FRANKFURT/GROSS-UMSTADT (dpa-AFX) - Der Weg für die künftige schwarz-rote Regierungskoalition in Hessen ist frei. CDU und SPD stimmten am Samstag auf ihren jeweiligen Parteitagen für den Koalitionsvertrag. Bei den Sozialdemokraten ging dem Votum eine lange und kontroverse Debatte voraus. Auf einem Außerordentlichen SPD-Parteitag in Groß-Umstadt bei Darmstadt gab es schließlich 253 Ja- und 56 Nein-Stimmen bei 8 Enthaltungen. Somit wurde das Regierungsprogramm für die Jahre 2024 bis 2029 mit 81,9 Prozent angenommen.
Zuvor hatte ein paralleler Kleiner CDU-Parteitag in Frankfurt mit 133 Delegierten das Papier nach sehr kurzer Debatte beschlossen: Es gab nur eine Nein-Stimme, dies entspricht mehr als 99 Prozent Zustimmung. Der 184-seitige Koalitionsvertrag soll an diesem Montag in Wiesbaden unterschrieben werden.
"Das ist ein Vertrag, der die Dinge zusammenbringt", der die Mehrheit stärke und trotzdem die Minderheiten schütze, sagte Hessens Ministerpräsident Boris Rhein (CDU).

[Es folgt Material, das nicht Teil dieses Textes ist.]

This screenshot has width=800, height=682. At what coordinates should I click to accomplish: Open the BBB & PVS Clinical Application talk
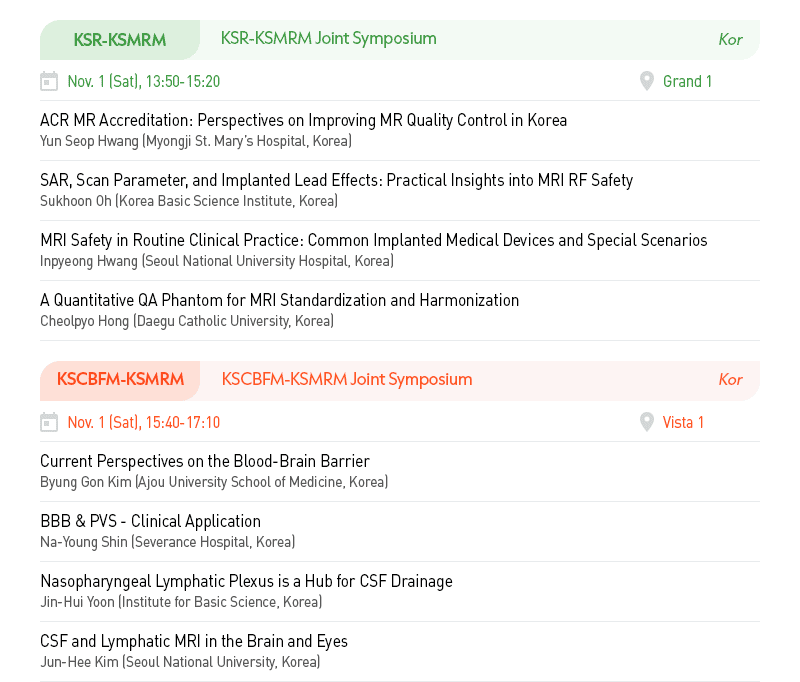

Die Wahlversprechen der CDU würden eingehalten. Ein wichtiger Punkt sei das Thema Migration. "Hier gibt es klare Ansagen bei der Union. Aber - und das ist der Unterschied zu anderen - ohne Schaum vor dem Mund und insbesondere ohne Anbiederung an radikale Kräfte", sagte Rhein. Nur Zugewanderte mit Bleibeperspektive sollten künftig auf die Kommunen verteilt werden. Im Integrationsgesetz würden konkrete Integrationspflichten verankert - etwa ein Bekenntnis zum Kampf gegen Antisemitismus und zum Existenzrechts Israels.
Beim SPD-Parteitag wurde viel Kritik am Koalitionsvertrag laut, zum Beispiel wegen enger Leitplanken für die Migration oder auch aufgrund des geplanten Verbots von Gender-Sonderzeichen an Schulen und in Universitäten. Der Landeschef der Jungsozialisten, Lukas Schneider, bekräftigte seine Ablehnung.
SPD-Landeschefin Nancy Faeser bezeichnete Schwarz-Rot in Groß-Umstadt als eine "Verantwortungsgemeinschaft", aber keine "Liebesheirat". In der Flüchtlingspolitik seien Ziele formuliert, "die außerordentlich wehtun". Aber eine Ablehnung der Regierungsbeteiligung hieße für die SPD, selbst weniger für Migranten tun zu können, sagte die Bundesinnenministerin. Zugleich gebe es viel sozialdemokratische Handschrift in der Sozial-, Wohn- und Arbeitsmarktpolitik.
Nach einem Vierteljahrhundert auf der Oppositionsbank geht die hessische SPD als Juniorpartnerin in die schwarz-rote Koalition. Bei der Landtagswahl am 8. Oktober hatte sie mit 15,1 Prozent weniger als die Hälfte der Stimmen der CDU (34,6 Prozent) bekommen. Der neue Landtag in Wiesbaden konstituiert sich am 18. Januar.